Selama bertahun-tahun, FABA hanya dianggap limbah industri yang harus ditangani dengan hati-hati. Namun, berbagai penelitian menunjukkan bahwa campuran fly ash dan bottom ash justru bisa menjadi material alternatif yang lebih ekonomis sekaligus ramah lingkungan. Dari bahan baku batako dan paving block, hingga campuran beton untuk jalan desa, FABA perlahan mulai dipandang sebagai solusi pembangunan berkelanjutan di tengah tingginya kebutuhan infrastruktur.
Pemanfaatan FABA di dunia
Di berbagai negara, pemanfaatan limbah abu terbang dan abu dasar atau FABA sudah menjadi praktik umum dalam dunia konstruksi. Amerika Serikat, misalnya, menggunakan sebagian besar fly ash dari PLTU sebagai bahan campuran beton untuk menggantikan sebagian semen. India dan Tiongkok bahkan lebih agresif, menjadikan FABA sebagai material utama untuk jalan raya, batako, hingga reklamasi tambang. Berkat sifatnya yang mampu memperkuat struktur beton sekaligus menekan biaya, limbah ini tidak lagi dipandang sebagai masalah, melainkan sumber daya alternatif yang bernilai.

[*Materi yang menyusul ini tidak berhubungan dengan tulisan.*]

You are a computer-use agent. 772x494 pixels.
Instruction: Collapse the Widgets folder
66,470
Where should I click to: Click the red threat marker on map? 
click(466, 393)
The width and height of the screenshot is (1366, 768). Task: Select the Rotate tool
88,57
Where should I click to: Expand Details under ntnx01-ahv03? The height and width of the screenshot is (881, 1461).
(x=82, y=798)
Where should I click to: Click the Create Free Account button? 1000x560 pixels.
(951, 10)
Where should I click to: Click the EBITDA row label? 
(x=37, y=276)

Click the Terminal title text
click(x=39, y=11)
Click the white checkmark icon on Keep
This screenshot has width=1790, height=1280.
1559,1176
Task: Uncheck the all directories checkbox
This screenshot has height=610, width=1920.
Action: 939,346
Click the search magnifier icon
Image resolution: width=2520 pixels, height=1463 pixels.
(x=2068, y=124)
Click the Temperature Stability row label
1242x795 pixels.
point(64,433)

Indonesia sebenarnya memiliki potensi besar, mengingat banyaknya PLTU berbahan bakar batu bara. Namun, pemanfaatan FABA baru berkembang dalam beberapa tahun terakhir. Salah satu penyebabnya, abu sisa pembakaran ini dulu dikategorikan sebagai limbah B3 (Bahan Berbahaya dan Beracun), sehingga penggunaannya sangat terbatas. Perubahan regulasi melalui PP No. 22 Tahun 2021 kemudian menjadi titik balik, karena FABA resmi dikeluarkan dari daftar limbah berbahaya.
Sejak saat itu, berbagai proyek mulai bermunculan. PLN bersama anak usahanya, Indonesia Power, telah mengolah ribuan ton FABA menjadi paving block, batako, hingga material timbunan lahan. PLTU di Suralaya, Adipala, hingga Pacitan menjadi contoh nyata bagaimana limbah bisa disulap menjadi infrastruktur. Tren ini menandai pergeseran cara pandang: dari sekadar menimbun limbah abu, kini FABA dipandang sebagai bagian dari solusi pembangunan berkelanjutan di Indonesia.